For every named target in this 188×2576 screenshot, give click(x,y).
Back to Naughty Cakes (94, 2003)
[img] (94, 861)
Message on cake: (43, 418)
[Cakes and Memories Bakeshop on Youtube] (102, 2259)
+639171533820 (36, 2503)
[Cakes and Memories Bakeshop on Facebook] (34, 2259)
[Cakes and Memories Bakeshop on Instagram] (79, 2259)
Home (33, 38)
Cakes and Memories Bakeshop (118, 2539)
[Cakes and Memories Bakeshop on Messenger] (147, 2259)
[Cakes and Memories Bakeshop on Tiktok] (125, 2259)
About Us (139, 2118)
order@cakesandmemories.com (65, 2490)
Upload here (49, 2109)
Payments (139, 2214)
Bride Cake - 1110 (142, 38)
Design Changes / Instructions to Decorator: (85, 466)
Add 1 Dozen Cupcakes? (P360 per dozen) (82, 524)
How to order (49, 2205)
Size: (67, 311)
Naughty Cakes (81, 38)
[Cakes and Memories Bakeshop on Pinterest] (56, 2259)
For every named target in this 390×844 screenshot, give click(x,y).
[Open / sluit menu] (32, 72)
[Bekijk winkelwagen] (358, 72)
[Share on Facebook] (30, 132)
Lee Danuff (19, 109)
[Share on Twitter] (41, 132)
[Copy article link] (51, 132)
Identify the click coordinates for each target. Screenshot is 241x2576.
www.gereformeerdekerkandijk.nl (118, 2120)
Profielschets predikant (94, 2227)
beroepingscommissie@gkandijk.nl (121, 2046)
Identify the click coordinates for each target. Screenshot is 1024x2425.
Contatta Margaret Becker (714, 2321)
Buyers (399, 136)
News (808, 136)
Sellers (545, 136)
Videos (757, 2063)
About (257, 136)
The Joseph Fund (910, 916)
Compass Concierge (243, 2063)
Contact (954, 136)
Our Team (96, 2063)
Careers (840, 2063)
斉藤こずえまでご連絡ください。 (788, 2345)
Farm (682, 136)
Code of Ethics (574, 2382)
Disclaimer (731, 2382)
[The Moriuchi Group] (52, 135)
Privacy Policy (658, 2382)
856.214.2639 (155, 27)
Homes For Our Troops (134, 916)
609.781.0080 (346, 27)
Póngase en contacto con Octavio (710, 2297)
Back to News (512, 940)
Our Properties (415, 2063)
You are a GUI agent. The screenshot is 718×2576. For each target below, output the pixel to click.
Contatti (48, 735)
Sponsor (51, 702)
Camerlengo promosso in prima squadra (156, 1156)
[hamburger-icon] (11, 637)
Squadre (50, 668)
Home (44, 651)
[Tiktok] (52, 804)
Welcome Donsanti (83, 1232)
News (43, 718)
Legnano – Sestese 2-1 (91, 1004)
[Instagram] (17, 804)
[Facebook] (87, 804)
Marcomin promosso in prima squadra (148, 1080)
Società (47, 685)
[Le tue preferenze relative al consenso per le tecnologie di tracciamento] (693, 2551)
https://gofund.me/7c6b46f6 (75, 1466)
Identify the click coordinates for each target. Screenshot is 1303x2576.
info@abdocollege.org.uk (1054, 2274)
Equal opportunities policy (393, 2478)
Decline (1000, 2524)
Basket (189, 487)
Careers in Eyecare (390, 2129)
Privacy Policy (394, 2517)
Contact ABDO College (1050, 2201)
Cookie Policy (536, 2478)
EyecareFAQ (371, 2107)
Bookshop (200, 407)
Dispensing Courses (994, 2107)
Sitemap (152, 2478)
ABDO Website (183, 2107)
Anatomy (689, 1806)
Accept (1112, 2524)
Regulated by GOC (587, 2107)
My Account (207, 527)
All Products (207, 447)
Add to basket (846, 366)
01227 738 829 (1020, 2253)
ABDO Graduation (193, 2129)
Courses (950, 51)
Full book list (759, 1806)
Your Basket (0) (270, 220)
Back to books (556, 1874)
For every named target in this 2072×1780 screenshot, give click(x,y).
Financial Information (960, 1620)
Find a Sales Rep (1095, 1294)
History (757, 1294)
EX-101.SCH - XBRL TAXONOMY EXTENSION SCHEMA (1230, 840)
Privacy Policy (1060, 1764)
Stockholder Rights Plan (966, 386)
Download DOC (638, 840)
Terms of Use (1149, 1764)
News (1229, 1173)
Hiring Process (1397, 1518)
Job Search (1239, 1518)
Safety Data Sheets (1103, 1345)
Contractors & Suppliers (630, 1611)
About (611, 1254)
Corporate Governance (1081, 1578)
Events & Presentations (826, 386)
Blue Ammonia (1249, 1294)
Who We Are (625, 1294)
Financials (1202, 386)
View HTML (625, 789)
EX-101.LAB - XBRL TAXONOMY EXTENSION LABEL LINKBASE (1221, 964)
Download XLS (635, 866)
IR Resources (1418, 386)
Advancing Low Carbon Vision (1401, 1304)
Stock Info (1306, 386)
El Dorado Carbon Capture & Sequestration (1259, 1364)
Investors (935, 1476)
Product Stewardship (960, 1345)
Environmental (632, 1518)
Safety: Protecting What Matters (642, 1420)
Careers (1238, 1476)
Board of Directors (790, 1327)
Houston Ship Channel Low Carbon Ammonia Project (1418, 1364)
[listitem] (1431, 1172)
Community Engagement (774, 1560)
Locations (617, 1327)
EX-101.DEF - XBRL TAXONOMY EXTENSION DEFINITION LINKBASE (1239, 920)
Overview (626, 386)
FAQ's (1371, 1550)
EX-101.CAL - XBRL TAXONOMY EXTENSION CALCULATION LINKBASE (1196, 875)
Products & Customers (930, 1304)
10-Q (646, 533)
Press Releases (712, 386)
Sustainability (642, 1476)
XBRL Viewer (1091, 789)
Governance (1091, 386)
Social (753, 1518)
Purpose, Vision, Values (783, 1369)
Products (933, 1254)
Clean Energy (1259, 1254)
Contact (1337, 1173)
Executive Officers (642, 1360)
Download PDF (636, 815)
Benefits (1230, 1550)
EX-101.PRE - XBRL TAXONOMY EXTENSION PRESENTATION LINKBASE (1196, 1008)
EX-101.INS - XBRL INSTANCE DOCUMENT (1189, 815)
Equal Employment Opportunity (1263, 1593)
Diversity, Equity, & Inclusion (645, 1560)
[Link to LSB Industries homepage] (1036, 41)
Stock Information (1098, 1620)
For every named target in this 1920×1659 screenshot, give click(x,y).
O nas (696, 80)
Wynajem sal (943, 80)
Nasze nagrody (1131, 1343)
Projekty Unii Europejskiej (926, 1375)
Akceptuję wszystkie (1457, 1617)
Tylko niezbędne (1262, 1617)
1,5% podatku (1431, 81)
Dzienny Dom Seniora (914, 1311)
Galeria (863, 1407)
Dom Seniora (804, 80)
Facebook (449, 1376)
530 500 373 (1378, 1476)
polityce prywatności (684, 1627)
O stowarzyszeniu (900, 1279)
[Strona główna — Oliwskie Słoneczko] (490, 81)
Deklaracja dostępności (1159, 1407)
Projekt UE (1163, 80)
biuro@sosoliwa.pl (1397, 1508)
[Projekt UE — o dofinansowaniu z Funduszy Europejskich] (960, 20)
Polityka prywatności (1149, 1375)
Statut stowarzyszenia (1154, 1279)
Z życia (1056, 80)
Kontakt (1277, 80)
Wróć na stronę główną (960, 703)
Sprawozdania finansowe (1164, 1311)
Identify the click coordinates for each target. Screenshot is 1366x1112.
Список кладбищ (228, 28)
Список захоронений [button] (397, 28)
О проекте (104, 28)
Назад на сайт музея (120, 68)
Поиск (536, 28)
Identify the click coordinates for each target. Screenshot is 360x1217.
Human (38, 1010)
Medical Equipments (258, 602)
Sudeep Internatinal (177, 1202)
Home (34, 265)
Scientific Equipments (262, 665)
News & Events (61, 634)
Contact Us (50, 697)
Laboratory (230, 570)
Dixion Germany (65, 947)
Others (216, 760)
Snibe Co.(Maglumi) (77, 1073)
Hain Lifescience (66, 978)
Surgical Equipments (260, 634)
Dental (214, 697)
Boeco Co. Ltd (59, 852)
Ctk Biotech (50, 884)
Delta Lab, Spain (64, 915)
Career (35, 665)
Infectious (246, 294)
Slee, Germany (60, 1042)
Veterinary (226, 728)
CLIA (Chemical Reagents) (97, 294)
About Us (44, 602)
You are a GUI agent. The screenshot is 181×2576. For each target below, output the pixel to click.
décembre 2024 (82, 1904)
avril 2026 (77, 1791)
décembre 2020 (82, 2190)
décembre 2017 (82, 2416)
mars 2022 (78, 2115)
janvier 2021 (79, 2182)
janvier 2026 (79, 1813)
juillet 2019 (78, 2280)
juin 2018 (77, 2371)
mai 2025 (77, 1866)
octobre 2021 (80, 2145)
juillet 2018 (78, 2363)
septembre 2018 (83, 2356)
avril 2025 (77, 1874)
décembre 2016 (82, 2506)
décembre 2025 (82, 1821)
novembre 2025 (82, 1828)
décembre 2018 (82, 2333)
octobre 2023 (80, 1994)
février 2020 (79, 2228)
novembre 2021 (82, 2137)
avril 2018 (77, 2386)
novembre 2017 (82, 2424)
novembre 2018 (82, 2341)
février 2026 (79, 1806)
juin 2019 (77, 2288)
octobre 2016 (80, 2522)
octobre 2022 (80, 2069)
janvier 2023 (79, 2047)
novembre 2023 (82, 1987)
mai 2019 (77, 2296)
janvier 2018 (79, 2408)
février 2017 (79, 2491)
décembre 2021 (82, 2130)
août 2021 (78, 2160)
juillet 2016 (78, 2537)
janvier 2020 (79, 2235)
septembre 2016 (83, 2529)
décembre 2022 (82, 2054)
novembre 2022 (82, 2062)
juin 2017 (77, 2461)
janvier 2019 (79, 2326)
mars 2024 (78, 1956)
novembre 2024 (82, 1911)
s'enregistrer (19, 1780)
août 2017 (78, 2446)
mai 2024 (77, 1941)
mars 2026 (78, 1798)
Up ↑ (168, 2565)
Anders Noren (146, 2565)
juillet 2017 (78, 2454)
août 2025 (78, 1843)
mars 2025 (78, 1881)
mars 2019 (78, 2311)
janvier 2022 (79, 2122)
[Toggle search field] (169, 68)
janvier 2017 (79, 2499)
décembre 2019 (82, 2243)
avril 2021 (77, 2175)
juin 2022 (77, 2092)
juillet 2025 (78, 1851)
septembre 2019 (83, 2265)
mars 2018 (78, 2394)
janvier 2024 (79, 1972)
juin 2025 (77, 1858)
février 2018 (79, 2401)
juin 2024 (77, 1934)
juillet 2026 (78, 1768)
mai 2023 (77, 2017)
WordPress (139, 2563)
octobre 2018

::::::::

● Problem to work on
Would you repeat the lines from the one containing "Veterinary (226, 728)" through the end of the data, exactly, with nothing before or after them?

● Task solution
Veterinary (226, 728)
CLIA (Chemical Reagents) (97, 294)
About Us (44, 602)
You are a GUI agent. The screenshot is 181×2576. For each target below, output the pixel to click.
décembre 2024 (82, 1904)
avril 2026 (77, 1791)
décembre 2020 (82, 2190)
décembre 2017 (82, 2416)
mars 2022 (78, 2115)
janvier 2021 (79, 2182)
janvier 2026 (79, 1813)
juillet 2019 (78, 2280)
juin 2018 (77, 2371)
mai 2025 (77, 1866)
octobre 2021 (80, 2145)
juillet 2018 (78, 2363)
septembre 2018 (83, 2356)
avril 2025 (77, 1874)
décembre 2016 (82, 2506)
décembre 2025 (82, 1821)
novembre 2025 (82, 1828)
décembre 2018 (82, 2333)
octobre 2023 (80, 1994)
février 2020 (79, 2228)
novembre 2021 (82, 2137)
avril 2018 (77, 2386)
novembre 2017 (82, 2424)
novembre 2018 (82, 2341)
février 2026 (79, 1806)
juin 2019 (77, 2288)
octobre 2016 (80, 2522)
octobre 2022 (80, 2069)
janvier 2023 (79, 2047)
novembre 2023 (82, 1987)
mai 2019 (77, 2296)
janvier 2018 (79, 2408)
février 2017 (79, 2491)
décembre 2021 (82, 2130)
août 2021 (78, 2160)
juillet 2016 (78, 2537)
janvier 2020 (79, 2235)
septembre 2016 (83, 2529)
décembre 2022 (82, 2054)
novembre 2022 (82, 2062)
juin 2017 (77, 2461)
janvier 2019 (79, 2326)
mars 2024 (78, 1956)
novembre 2024 (82, 1911)
s'enregistrer (19, 1780)
août 2017 (78, 2446)
mai 2024 (77, 1941)
mars 2026 (78, 1798)
Up ↑ (168, 2565)
Anders Noren (146, 2565)
juillet 2017 (78, 2454)
août 2025 (78, 1843)
mars 2025 (78, 1881)
mars 2019 (78, 2311)
janvier 2022 (79, 2122)
[Toggle search field] (169, 68)
janvier 2017 (79, 2499)
décembre 2019 (82, 2243)
avril 2021 (77, 2175)
juin 2022 (77, 2092)
juillet 2025 (78, 1851)
septembre 2019 (83, 2265)
mars 2018 (78, 2394)
janvier 2024 (79, 1972)
juin 2025 (77, 1858)
février 2018 (79, 2401)
juin 2024 (77, 1934)
juillet 2026 (78, 1768)
mai 2023 (77, 2017)
WordPress (139, 2563)
octobre 2018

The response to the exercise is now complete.